Quand on entre dans un hôpital, on se sent immédiatement touché par ce que traversent les gens qui y séjournent. Des personnes qui sont malades ou blessées, mais celles qui nous attristent le plus, ce sont celles qui doivent vivre avec une maladie chronique. Ces gens-là n’ont pas d’échappatoire. Ils vivent constamment, malgré eux, dans la douleur et la peur. Quand quelqu’un a une maladie physique, on s’en occupe, on comprend et on s’adapte.
Mais dès que ça touche la santé mentale, une maladie peut être totalement invisible.
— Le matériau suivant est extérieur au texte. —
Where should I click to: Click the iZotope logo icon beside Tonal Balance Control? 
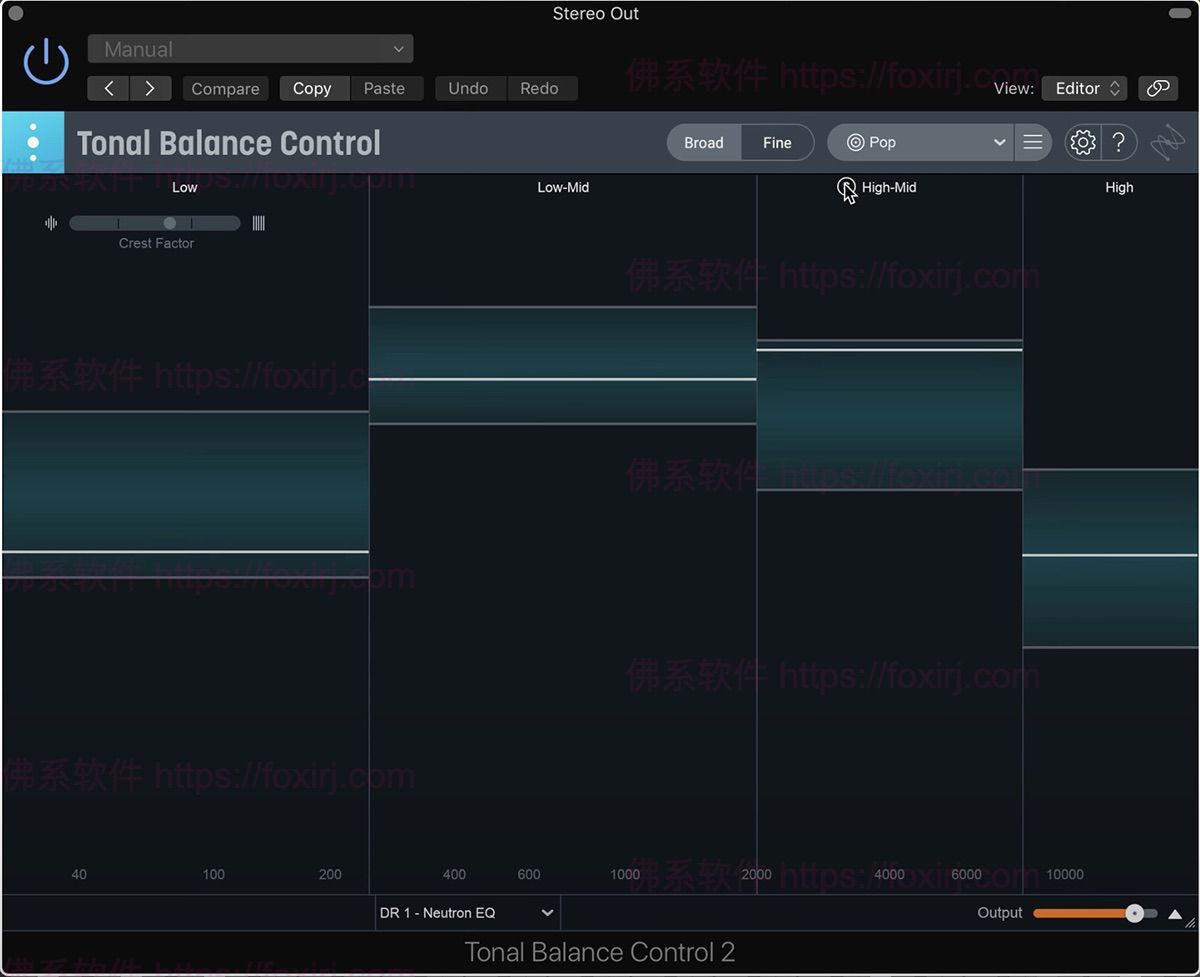[33, 142]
La majorité des gens qui vivent avec des troubles de santé mentale le cachent. On a peur qu’on nous juge. On ne veut pas déranger ceux qui nous aiment. On pense que ce n’est pas aussi important qu’une maladie physique, mais au bout du compte, on souffre aussi. Ce n’est pas parce que ce n’est pas le corps qui déraille que ce n’est pas important. Ceux qui vivent dans le noir avec des difficultés mentales, on ne les voit pas aussi facilement, malheureusement. On n’est pas porté à les aider.
Toi, chère adolescente, est-ce que tu sais vraiment si ton amie ne souffre pas? Est-ce que tu es sûre que tes parents vont bien? La santé mentale n’est pas négligeable. Alors, informe-toi! Demande à ta meilleure amie si elle se sent vraiment bien. Discute avec tes proches de comment ils se sentent. Je t’assure que ça leur fera du bien. Et si c’est toi qui vis une période difficile mentalement, ne lâche pas. Tu es forte et tu mérites du bonheur. Tu n’es pas invisible. N’oublie pas que tout le monde a ses défis. Écoute, parle, comprends. C’est tout ce qu’on demande.
Mais surtout, souviens-toi que ce n’est pas parce que notre douleur est invisible qu’elle n’est pas présente.